§ Task:
Please reproduce each of the following records line for line, changing nothing.

§ Data records:

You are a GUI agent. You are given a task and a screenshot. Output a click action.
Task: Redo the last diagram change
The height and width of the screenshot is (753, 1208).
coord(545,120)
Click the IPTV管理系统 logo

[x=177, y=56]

§ Solution for this exercise:
You are a GUI agent. You are given a task and a screenshot. Output a click action.
Task: Redo the last diagram change
The height and width of the screenshot is (753, 1208).
coord(545,120)
Click the IPTV管理系统 logo

[x=177, y=56]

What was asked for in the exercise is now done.